Не знаю, как Лиза готовила мыло, но не это погубило ей очи. Теперь уже поздно втолковывать Голоднячке, что бельма той же щелочью и согнать можно. Смешивая ее со сметаной. Для усиления надо омывать бельма травой очанкой, заодно и пить настой. И вдувать в глаза толченый сахар, чтоб слезливость началась. Слеза сама вымоет нечисть… Помню, как лысый ворожей в войлочной реверенде[93], который останавливался в торжке деда у Гнилого моста, лечил глаза соком красного лука, смешанным с молоком. Кроме всего прочего, это обостряет зрение. А горцы из-за Менчила научили меня выводить бельма еловой смолой. Хватит одной капли на день…
«Бельма укрывают очи от напряжения. Видать, ваша доченька имела привычку возиться в темноте», — молвил я Голоднячке.
«Да ведь ей темнота стояла в глазах днем и ночью. Слепой…»
«А до этого?»
Женщина испуганно вонзила в меня черные иглы глазок.
«Да вы и сам, вижу, сквозь темноту смотрите. Для виду спрашиваете, а сами все знаете… Брат мой овец держит на пастбище. Настрижет копну — и к нам. А Лиза пряла. А когда прясть, как тут днем надо с тряпками толочься? Ночью, когда ж еще. Мы ложимся, а Лиза — за веретено. Мы все одевались в ее деланья[94]. Изо дня в день до полуночи пряла. И не светила себе. Зачем, говорит, лампу жечь, я прясло и руками чувствую. Такая проворная была. В темноте на ощупь, а ровницу вела тоненькую, как шелк. Я панам показывала — не верили, что то из рук мужички…»
«Темнота и погубила ей глаза», — заметил я.

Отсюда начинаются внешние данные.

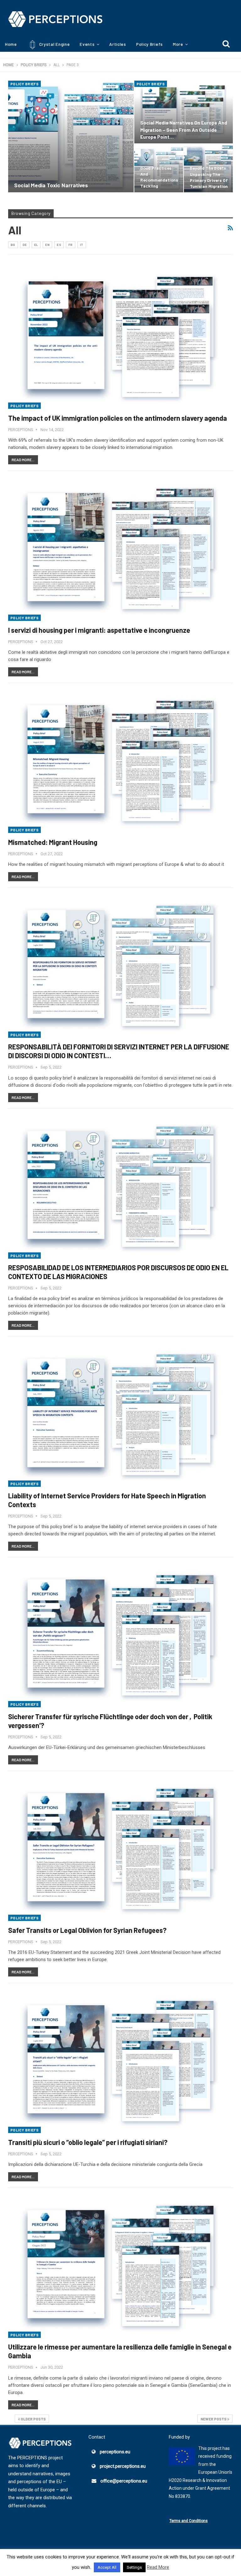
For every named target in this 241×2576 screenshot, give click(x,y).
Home (11, 44)
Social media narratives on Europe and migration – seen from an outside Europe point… (183, 129)
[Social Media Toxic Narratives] (71, 136)
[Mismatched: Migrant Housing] (120, 761)
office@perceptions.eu (123, 2481)
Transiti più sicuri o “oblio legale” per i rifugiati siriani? (88, 2142)
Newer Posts (214, 2419)
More (178, 44)
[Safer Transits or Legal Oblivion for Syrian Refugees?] (120, 1849)
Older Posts (33, 2419)
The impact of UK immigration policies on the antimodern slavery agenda (117, 418)
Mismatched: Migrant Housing (52, 842)
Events (87, 44)
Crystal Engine (54, 44)
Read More (158, 2567)
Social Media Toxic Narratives (51, 185)
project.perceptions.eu (123, 2466)
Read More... (23, 459)
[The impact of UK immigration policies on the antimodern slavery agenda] (120, 337)
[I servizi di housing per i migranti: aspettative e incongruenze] (120, 549)
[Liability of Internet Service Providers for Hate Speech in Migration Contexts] (120, 1414)
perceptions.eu (115, 2452)
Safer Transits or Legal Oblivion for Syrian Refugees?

«Да и ее саму», — вздохнула прачка.
«Я такого не говорил».
«Что тут сказать. Осталась я без доченьки и помощницы. Довелось вот нанять девчушку. Да чужими руками разве что жар загребать. Лизе я доверяла все, как старшей челядинке. Послушает, кивнет головкой: «Не печальтесь, мамка». Думаете, присела после того, как глаза потеряла? Как же! Мыло, правда, уже не колотила, а белье полоскала и дальше. В работе забывала о своей беде…»
«Мучилась тем?»
«Людей стыдилась, особенно своих ровесников. Нелегко в молодые годы такую напасть испытать. Убегала на реку. Туда и пряжу брала. Мы ей лавочку поставили под орешником. Бывало, до темной ночи сидела. Что слепому потемки! В тот вечер тоже пошла с рукодельем на берег. Толстую нить Лиза свивала без струмента. Парило тогда к буре. Видать, хотела, бедняжка, освежиться с доски да и сорвалась в стремнину. Тутки, ниже брода, клокочет, как в котле. Сами видите…»

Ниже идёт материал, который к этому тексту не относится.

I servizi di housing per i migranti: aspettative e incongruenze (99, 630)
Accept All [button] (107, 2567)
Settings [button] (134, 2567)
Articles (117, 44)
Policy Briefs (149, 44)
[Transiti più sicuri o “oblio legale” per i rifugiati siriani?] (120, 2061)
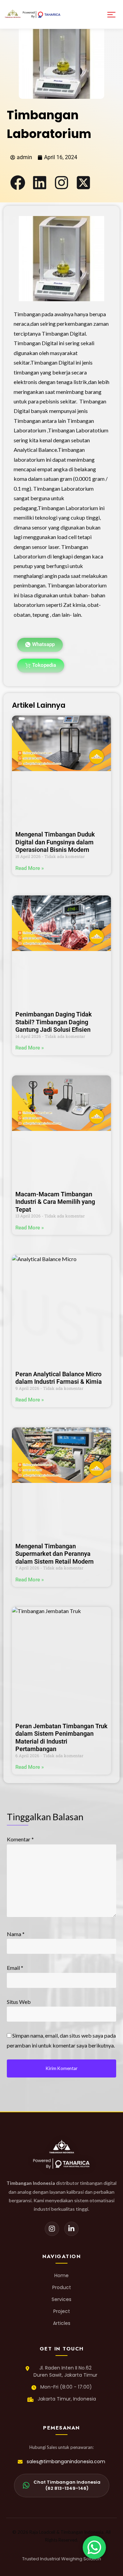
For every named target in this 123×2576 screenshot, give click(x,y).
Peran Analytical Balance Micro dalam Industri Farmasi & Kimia (58, 1377)
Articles (61, 2323)
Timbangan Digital (64, 333)
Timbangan (27, 314)
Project (61, 2311)
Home (61, 2275)
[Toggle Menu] (111, 14)
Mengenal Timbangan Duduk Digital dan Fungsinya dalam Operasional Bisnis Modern (55, 842)
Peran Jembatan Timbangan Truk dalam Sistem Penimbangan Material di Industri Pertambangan (61, 1737)
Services (61, 2299)
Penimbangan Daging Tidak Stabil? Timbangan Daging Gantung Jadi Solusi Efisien (53, 1022)
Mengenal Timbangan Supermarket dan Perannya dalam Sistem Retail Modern (54, 1554)
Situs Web (19, 2001)
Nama (16, 1934)
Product (61, 2287)
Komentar (20, 1839)
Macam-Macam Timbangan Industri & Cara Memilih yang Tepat (55, 1202)
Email (15, 1967)
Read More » (29, 868)
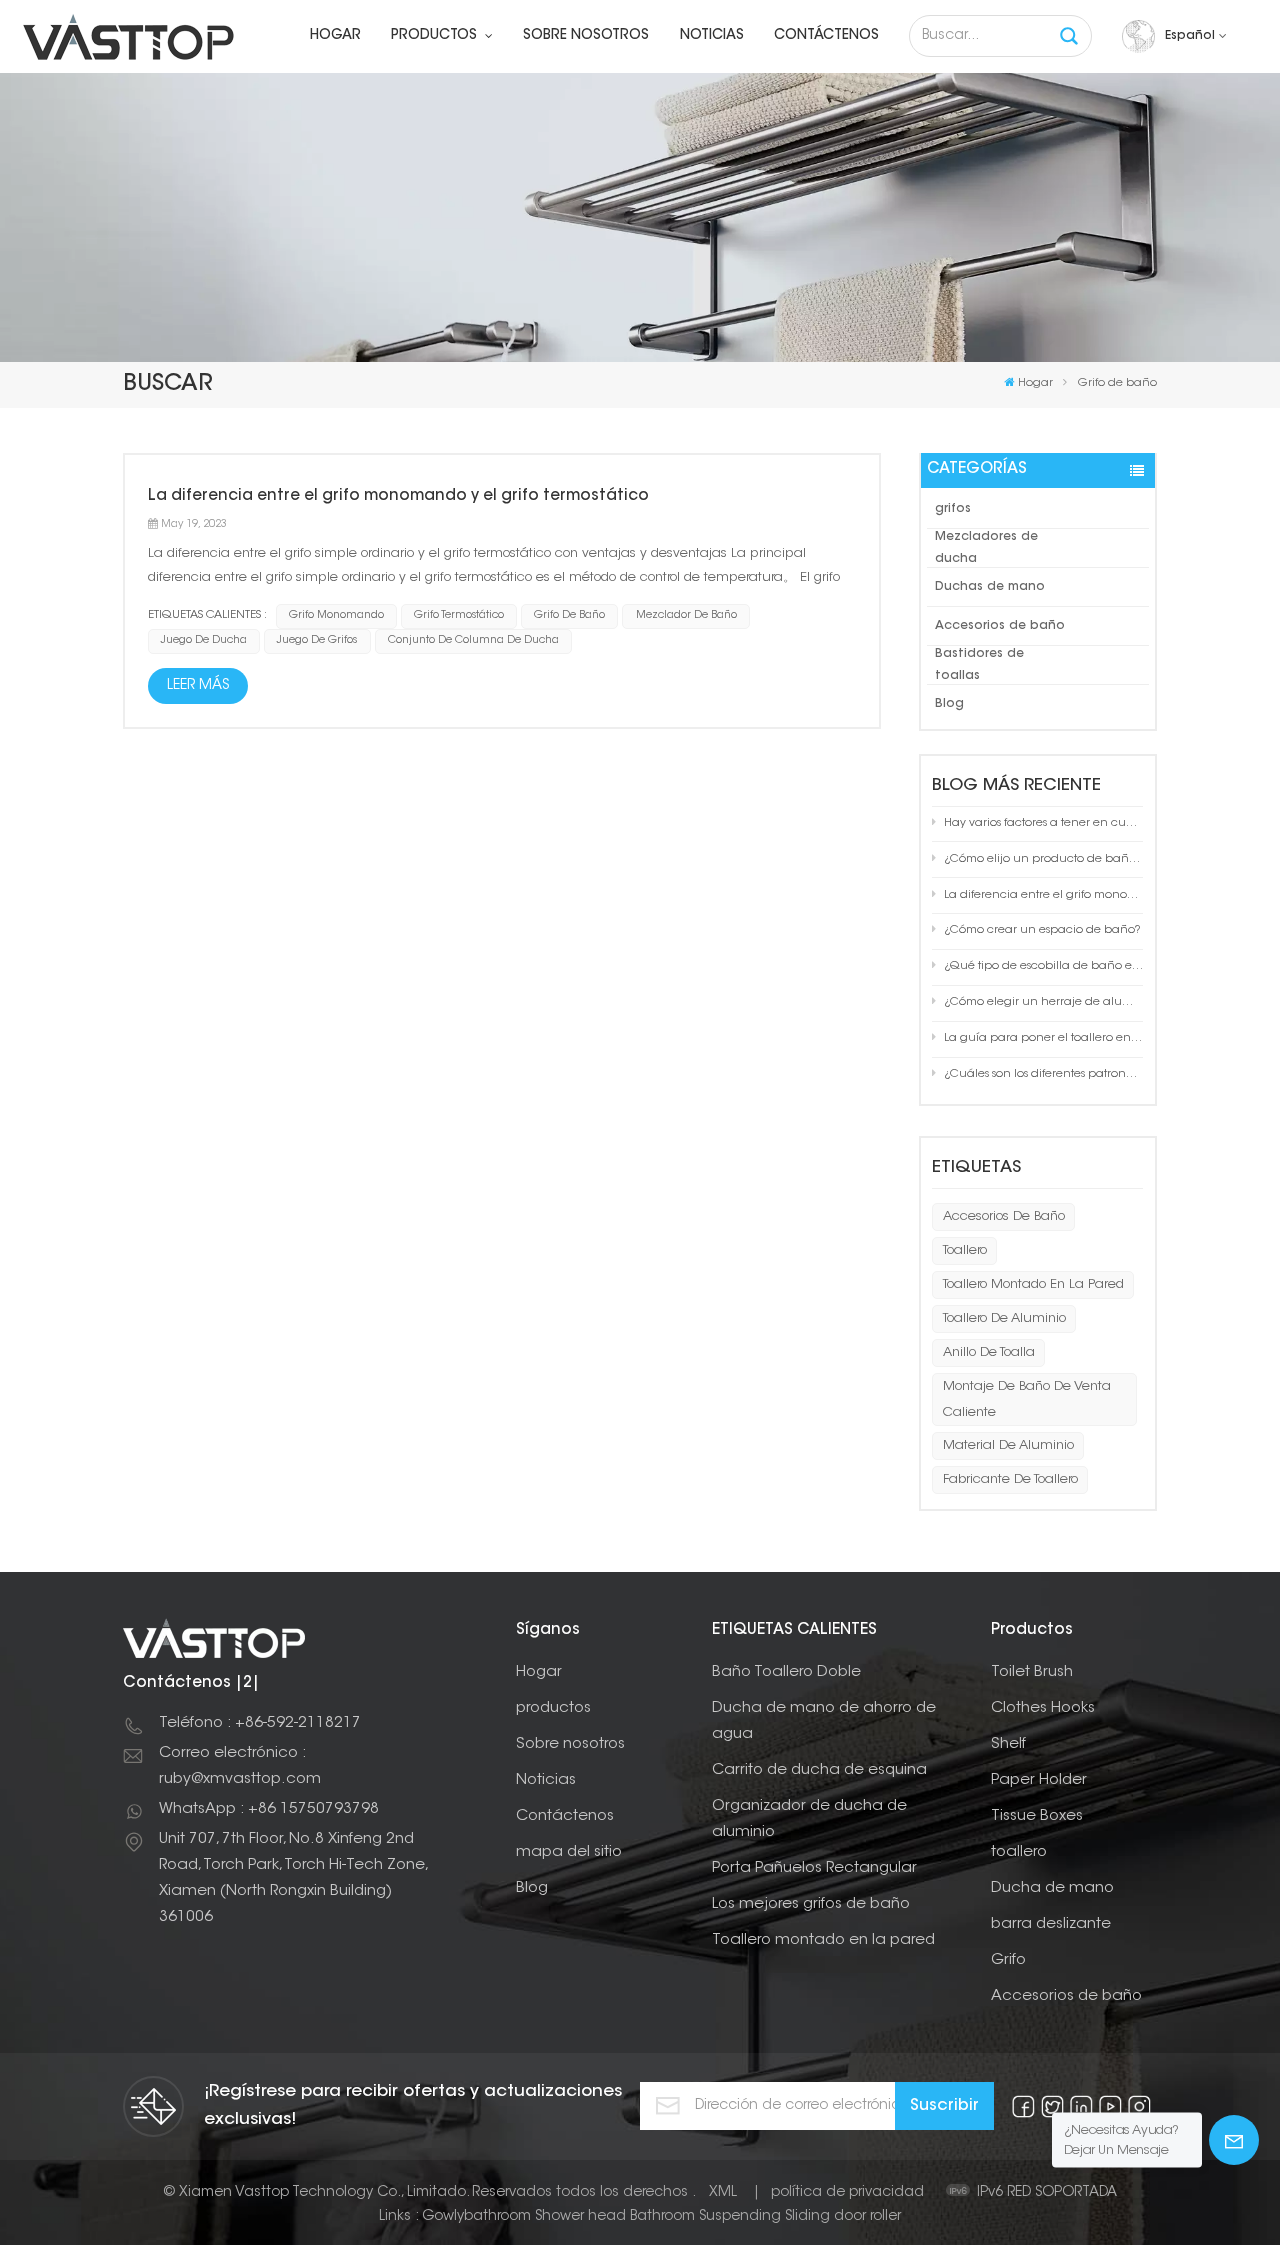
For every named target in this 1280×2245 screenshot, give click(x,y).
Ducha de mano (1052, 1888)
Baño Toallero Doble (786, 1672)
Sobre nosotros (586, 36)
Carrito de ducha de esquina (819, 1770)
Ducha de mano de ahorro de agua (824, 1721)
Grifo (1008, 1960)
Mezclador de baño (686, 615)
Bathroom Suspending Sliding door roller (765, 2217)
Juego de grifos (317, 640)
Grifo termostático (459, 615)
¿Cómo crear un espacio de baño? (1042, 930)
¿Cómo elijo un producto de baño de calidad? (1043, 859)
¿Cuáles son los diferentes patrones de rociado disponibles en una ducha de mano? (1043, 1074)
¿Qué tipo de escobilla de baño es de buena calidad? (1043, 966)
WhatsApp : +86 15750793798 (269, 1809)
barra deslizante (1051, 1924)
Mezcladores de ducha (986, 548)
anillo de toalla (989, 1352)
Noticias (712, 36)
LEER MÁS (198, 686)
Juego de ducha (204, 640)
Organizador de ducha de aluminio (809, 1819)
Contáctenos (826, 36)
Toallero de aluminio (1004, 1318)
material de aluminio (1008, 1445)
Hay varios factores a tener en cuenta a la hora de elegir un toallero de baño (1043, 823)
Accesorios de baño (1000, 626)
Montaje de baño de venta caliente (1027, 1399)
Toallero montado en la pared (1033, 1284)
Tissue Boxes (1037, 1816)
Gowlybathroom (476, 2217)
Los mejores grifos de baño (811, 1904)
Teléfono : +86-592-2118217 (260, 1723)
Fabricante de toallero (1010, 1479)
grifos (953, 509)
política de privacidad (847, 2193)
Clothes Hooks (1043, 1708)
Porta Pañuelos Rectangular (814, 1868)
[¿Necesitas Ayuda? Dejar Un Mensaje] (1234, 2140)
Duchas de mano (990, 587)
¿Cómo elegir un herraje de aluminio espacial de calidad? (1043, 1002)
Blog (949, 704)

«А нитки?» — осторожно спросил я.
«Какие нитки? — куснула меня мышиным взглядом. — Не осталось после нее ни тряпок, ни ниток».
«Осталось», — я полез за черес и вытянул обрывок крученой шерсти.
Лицо женщины посерело, как мыло, а языком еле ворочала.
«Правду люди говорят, что вы знаете что-то
«Не знаю, что знаю
Я отдал Голоднячке нитку. Бабы не любят, когда у них свободные руки.
Уже за орешником догнал меня ее оклик:
«Я могла бы вам что-то постирать!»
«Если хотите услужить, наймите цыганский воз и выварите тряпье несчастных Пиняшков, что живут через реку. И не жалейте поташа. Коль Господь вас не отблагодарит, то я заплачу».
Недалеко я и отошел, как услышал за собой топот. Из тысячи звуков я угадал бы дробный стук голых детских пят. Им не только трава радуется, но и ухо челядина, который носит скрыто ребячество в себе. Того, кто и сам босиком перетоптал все прибрежья и поймы Латорицы. Узнал я и своих малых знакомцев в ватаге ребятни. И остановил их, ибо было чем. Будто догадывался о встрече и набил дома карман сухими дикими черешнями. Сладковатая квасница обтягивает косточку, зато сосать можно долго. Дети несмело протянули лодочки ладошек.
«Юрику первому, — сказал я, — потому что он был первым в беге».
Юрик, гордый вниманием, залепетал полным ртом:
«А у нас скоро первые черешни будут. Маевки».
«Вот те раз! Не ты ли раньше говорил, что ваши черешни засохли?»
«Те, что на улице. А за хлевом родят. Еленка успела им побаять[95], чтоб не посохли».
«Как это?»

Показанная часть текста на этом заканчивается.